#### [Excerpted passage]
# # # # #
Security challenges take toll

The increased use of videoconferencing and Internet collaboration technologies, the rush toward Web services, and an emerging class of malicious code that blends virus and wormlike capabilities represent some of the biggest security challenges for 2002, according to analysts.

As was the case last year, users can also expect to see a sharp increase in the number of macro and script viruses that emerge. But major antivirus software programs should be able to handle most malicious software relatively easily.

“The bottom line of malware prevention remains the same: Filter, patch strategically and update your antivirus software. Use common sense to protect your network’s vulnerabilities,” said Roger Thompson, an analyst at Herndon, Va.-based security firm TruSecure Corp.

The rush by corporations to set up videoconferencing and Web seminar capabilities after Sept. 11 presents a particularly serious security risk for companies that aren’t careful, said John Pescatore, an analyst at Stamford, Conn.-based Gartner Inc.

Users this year can expect to see at least one widespread attack that tries to exploit openings in enterprise firewalls created during the frantic push to set up these capabilities, Pescatore said. Corporations’ accelerating efforts to link their internal applications with those belonging to external partners and suppliers using technologies such as XML and Simple Object Access Protocol are another source of concern, Pescatore said.

Increasingly, companies are opening new ports on their firewalls to let outside applications talk with inside applications, “even though the security aspects of doing so are totally unproven,” Pescatore said.

“The rush toward Web services will result in glaring holes,” he cautioned. “2002 is not the year to jump on Web services.”

Malicious code that blends virus and wormlike features and is designed to take advantage of multiple software vulnerabilities also poses a major threat, said Thompson.

One example of this emerging class of threat was last year’s Nimda worm, which wreaked havoc on enterprise networks around the world. Unlike previous malware, Nimda spread both via the Internet and e-mail, taking advantage of multiple vulnerabilities.

Expect to see more sophisticated variants of Nimda this year, Thompson warned. Dealing with them will require constant attention to patching, intrusion monitoring and updating antivirus suites, he added.
# # # # #
#### [Given entries]
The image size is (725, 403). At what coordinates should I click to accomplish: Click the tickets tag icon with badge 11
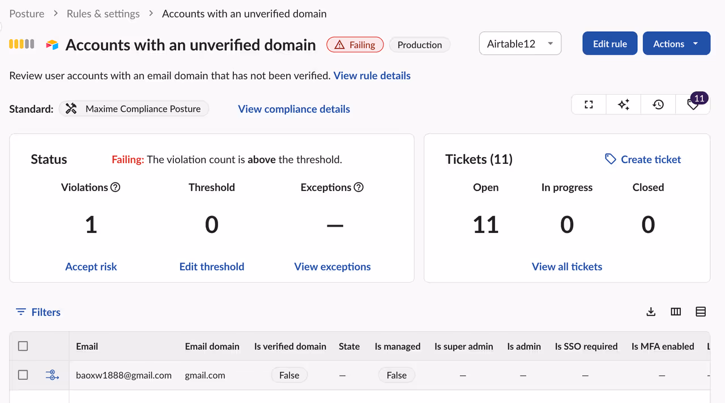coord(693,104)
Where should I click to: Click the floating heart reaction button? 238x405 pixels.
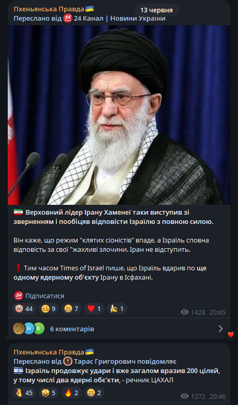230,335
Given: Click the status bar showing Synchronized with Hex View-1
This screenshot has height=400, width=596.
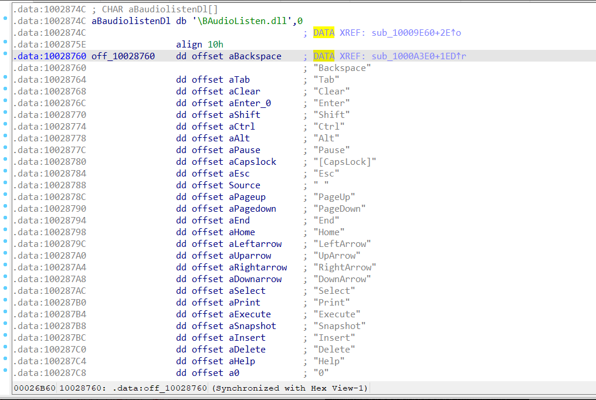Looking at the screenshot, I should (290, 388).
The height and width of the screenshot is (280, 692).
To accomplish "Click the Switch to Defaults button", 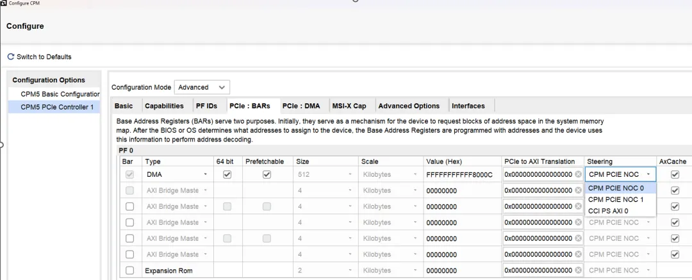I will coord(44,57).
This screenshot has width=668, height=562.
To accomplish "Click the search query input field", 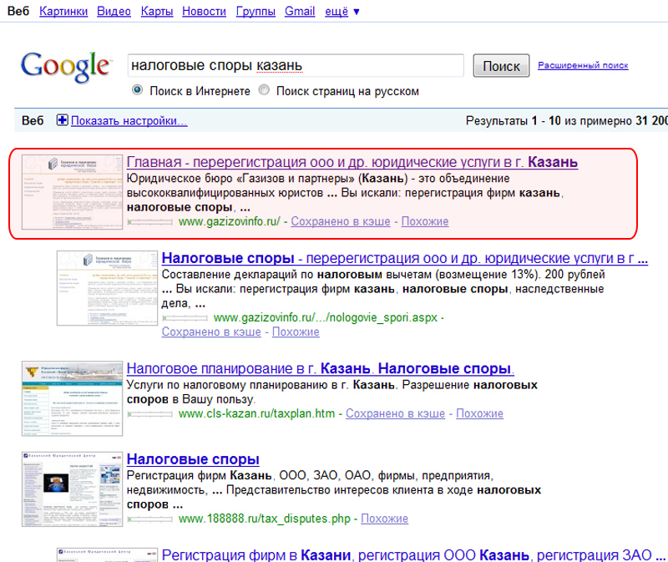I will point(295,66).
# # # # #
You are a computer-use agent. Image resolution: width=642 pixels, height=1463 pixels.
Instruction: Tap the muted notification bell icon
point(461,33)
# # # # #
#### [Activity]
Can you quote the article on 2002 security challenges between "Security challenges take" and "firm TruSecure Corp.", inclusive? The listing plays no part in anything asked here.

#### [Solution to the problem]
Security challenges take toll

The increased use of videoconferencing and Internet collaboration technologies, the rush toward Web services, and an emerging class of malicious code that blends virus and wormlike capabilities represent some of the biggest security challenges for 2002, according to analysts.

As was the case last year, users can also expect to see a sharp increase in the number of macro and script viruses that emerge. But major antivirus software programs should be able to handle most malicious software relatively easily.

“The bottom line of malware prevention remains the same: Filter, patch strategically and update your antivirus software. Use common sense to protect your network’s vulnerabilities,” said Roger Thompson, an analyst at Herndon, Va.-based security firm TruSecure Corp.